ABOUT THIS TASK: Give back exactly the lines of the entries below from the line with "Viewport: 306px width, 286px height." to the line with "Task: Select the Оцениваемые", inclusive, and only those.
━━━ INPUT MATERIAL
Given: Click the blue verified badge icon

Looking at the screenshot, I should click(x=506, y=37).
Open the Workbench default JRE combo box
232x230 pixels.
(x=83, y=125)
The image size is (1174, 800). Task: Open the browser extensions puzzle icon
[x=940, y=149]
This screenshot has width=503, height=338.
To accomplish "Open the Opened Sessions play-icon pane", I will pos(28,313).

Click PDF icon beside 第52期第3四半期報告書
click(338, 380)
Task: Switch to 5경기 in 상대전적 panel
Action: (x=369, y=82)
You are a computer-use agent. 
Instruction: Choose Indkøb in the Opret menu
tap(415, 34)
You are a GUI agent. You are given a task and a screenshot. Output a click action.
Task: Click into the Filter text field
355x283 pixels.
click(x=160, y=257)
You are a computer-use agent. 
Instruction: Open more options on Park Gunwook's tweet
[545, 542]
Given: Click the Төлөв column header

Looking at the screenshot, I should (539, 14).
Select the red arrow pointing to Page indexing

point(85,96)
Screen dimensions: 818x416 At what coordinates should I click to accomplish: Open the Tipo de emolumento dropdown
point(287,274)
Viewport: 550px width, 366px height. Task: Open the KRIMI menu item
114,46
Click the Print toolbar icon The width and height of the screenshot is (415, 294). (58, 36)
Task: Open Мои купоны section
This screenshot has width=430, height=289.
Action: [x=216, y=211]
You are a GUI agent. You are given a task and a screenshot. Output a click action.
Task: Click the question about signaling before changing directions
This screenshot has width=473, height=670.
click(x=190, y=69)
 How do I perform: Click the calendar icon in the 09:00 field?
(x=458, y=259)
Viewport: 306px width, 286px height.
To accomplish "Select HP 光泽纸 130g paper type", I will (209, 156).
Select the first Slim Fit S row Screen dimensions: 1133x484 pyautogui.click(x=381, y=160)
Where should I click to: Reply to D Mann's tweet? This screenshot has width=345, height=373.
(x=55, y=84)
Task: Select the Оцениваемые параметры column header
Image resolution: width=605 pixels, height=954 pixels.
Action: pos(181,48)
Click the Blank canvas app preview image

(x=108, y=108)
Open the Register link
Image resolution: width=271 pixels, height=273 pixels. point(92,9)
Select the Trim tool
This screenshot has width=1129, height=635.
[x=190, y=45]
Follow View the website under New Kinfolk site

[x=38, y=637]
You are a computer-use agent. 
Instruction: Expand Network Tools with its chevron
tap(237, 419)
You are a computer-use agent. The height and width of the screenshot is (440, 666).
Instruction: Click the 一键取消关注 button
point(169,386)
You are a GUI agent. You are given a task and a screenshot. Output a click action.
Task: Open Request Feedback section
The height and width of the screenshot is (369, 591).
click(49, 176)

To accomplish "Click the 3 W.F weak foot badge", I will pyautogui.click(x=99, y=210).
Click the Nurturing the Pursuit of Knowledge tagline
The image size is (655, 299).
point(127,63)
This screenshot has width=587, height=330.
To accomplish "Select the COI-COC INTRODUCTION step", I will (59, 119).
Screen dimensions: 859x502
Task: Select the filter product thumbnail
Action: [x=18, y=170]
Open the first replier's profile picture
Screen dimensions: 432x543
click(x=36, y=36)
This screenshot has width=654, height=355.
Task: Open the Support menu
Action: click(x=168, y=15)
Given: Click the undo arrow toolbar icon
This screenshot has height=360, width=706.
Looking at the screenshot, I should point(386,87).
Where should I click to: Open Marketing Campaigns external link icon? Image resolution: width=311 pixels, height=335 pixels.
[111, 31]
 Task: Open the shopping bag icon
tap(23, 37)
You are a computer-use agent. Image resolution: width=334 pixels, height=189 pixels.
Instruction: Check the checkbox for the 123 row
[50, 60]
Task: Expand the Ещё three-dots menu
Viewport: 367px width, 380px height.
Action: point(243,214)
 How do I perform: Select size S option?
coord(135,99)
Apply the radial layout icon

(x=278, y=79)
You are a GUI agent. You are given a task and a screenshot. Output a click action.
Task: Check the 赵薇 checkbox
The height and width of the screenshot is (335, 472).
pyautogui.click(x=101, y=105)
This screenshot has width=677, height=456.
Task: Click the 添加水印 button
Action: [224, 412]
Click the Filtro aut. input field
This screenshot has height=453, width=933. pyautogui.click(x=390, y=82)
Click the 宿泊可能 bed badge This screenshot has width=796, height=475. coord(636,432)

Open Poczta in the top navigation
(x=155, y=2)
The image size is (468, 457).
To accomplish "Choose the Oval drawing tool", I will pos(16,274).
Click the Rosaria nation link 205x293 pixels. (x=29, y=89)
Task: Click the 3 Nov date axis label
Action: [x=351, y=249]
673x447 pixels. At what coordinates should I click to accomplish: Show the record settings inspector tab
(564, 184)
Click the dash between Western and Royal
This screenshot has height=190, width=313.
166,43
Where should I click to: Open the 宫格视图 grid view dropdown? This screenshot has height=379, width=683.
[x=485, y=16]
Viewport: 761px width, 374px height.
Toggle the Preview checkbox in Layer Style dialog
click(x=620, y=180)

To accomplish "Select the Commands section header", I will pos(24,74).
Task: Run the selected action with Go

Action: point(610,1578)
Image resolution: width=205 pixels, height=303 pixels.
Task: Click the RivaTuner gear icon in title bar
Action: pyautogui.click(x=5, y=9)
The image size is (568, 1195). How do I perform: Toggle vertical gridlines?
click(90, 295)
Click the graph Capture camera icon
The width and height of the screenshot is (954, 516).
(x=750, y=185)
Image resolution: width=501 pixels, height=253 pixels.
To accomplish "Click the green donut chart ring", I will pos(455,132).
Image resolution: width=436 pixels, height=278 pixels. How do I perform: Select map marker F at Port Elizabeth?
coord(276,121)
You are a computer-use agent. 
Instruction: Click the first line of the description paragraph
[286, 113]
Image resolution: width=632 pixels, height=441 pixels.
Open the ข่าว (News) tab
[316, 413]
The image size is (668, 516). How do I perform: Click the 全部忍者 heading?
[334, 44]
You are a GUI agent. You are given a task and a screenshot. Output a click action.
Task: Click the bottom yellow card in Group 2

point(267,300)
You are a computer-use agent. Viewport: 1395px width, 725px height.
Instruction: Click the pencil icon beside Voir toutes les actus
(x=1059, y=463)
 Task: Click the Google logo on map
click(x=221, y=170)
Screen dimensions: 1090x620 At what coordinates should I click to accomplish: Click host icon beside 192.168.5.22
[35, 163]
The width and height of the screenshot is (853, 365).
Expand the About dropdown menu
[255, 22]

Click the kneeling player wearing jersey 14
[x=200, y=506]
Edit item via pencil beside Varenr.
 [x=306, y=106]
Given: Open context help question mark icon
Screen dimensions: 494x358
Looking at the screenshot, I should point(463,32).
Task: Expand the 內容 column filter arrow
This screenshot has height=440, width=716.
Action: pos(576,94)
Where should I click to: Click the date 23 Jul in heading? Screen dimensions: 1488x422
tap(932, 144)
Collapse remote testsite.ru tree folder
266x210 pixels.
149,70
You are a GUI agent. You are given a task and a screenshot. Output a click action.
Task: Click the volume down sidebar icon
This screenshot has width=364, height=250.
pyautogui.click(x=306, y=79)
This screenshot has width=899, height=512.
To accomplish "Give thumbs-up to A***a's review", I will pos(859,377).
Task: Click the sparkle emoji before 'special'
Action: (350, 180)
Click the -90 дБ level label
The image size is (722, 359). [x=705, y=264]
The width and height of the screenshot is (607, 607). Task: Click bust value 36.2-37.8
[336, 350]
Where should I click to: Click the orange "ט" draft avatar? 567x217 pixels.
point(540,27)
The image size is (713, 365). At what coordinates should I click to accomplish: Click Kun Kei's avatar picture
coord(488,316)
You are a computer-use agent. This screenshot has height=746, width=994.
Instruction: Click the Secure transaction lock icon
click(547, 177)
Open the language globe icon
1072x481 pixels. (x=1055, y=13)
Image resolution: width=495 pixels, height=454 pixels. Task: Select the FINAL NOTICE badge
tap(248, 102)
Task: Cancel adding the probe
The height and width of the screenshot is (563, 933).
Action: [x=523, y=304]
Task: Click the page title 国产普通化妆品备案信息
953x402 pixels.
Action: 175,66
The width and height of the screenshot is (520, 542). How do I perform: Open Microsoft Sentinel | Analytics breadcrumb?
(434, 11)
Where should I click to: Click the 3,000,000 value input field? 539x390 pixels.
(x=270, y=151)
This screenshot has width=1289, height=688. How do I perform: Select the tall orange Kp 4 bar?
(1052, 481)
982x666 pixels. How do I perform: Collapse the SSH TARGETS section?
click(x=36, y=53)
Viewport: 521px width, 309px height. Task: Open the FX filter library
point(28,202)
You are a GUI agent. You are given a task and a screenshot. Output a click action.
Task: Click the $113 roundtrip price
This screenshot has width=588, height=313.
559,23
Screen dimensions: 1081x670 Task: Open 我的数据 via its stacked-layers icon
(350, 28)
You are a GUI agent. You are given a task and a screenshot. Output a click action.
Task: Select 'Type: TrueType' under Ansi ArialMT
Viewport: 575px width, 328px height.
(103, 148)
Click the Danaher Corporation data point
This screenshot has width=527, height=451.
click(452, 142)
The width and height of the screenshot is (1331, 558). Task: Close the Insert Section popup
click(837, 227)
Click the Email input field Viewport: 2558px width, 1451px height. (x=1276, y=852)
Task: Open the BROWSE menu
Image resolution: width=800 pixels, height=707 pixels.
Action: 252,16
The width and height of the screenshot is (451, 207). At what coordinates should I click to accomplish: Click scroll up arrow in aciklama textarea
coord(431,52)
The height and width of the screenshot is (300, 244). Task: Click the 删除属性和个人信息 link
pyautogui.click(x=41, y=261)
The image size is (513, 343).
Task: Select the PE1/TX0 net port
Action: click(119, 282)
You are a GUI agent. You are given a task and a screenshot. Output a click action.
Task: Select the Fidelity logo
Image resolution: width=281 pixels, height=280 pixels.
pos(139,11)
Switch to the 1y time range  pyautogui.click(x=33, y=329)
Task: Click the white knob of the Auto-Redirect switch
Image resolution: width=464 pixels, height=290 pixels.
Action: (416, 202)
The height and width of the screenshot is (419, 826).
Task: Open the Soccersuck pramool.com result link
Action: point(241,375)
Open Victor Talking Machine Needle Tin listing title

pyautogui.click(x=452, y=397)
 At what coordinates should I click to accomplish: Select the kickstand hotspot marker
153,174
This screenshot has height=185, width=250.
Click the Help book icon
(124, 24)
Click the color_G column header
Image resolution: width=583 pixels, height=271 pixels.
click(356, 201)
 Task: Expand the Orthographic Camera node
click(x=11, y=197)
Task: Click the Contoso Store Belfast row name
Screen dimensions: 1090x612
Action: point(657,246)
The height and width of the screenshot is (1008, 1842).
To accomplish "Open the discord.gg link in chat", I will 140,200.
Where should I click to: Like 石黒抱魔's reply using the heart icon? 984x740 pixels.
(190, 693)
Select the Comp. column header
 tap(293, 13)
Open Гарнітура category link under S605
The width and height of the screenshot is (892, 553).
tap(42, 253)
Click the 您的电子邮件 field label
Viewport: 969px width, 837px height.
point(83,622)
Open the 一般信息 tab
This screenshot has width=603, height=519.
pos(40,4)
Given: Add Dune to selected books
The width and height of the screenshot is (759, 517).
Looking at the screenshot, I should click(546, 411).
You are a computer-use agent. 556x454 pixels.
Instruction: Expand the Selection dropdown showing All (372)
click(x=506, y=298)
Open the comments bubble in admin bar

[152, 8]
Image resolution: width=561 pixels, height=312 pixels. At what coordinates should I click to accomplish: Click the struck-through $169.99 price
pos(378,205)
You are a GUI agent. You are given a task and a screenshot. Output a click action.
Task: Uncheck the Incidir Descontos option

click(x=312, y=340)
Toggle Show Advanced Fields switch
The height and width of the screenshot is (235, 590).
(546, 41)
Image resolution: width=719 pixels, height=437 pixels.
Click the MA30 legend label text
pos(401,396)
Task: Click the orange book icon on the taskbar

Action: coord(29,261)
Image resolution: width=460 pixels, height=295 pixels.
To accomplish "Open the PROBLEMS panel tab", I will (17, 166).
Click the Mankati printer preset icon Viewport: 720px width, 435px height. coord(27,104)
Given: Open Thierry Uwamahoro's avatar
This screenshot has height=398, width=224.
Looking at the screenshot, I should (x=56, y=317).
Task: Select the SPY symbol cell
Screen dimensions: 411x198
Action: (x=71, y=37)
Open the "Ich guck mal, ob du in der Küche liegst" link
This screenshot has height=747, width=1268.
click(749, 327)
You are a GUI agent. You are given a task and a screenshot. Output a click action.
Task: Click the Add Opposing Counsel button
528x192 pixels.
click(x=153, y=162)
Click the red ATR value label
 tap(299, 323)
━━━━━━
RESULT OF THIS EXERCISE:
Viewport: 306px width, 286px height.
To accomplish "Select HP 光泽纸 130g paper type", I will (209, 156).
Select the first Slim Fit S row Screen dimensions: 1133x484 pyautogui.click(x=381, y=160)
Where should I click to: Reply to D Mann's tweet? This screenshot has width=345, height=373.
(x=55, y=84)
Task: Select the Оцениваемые параметры column header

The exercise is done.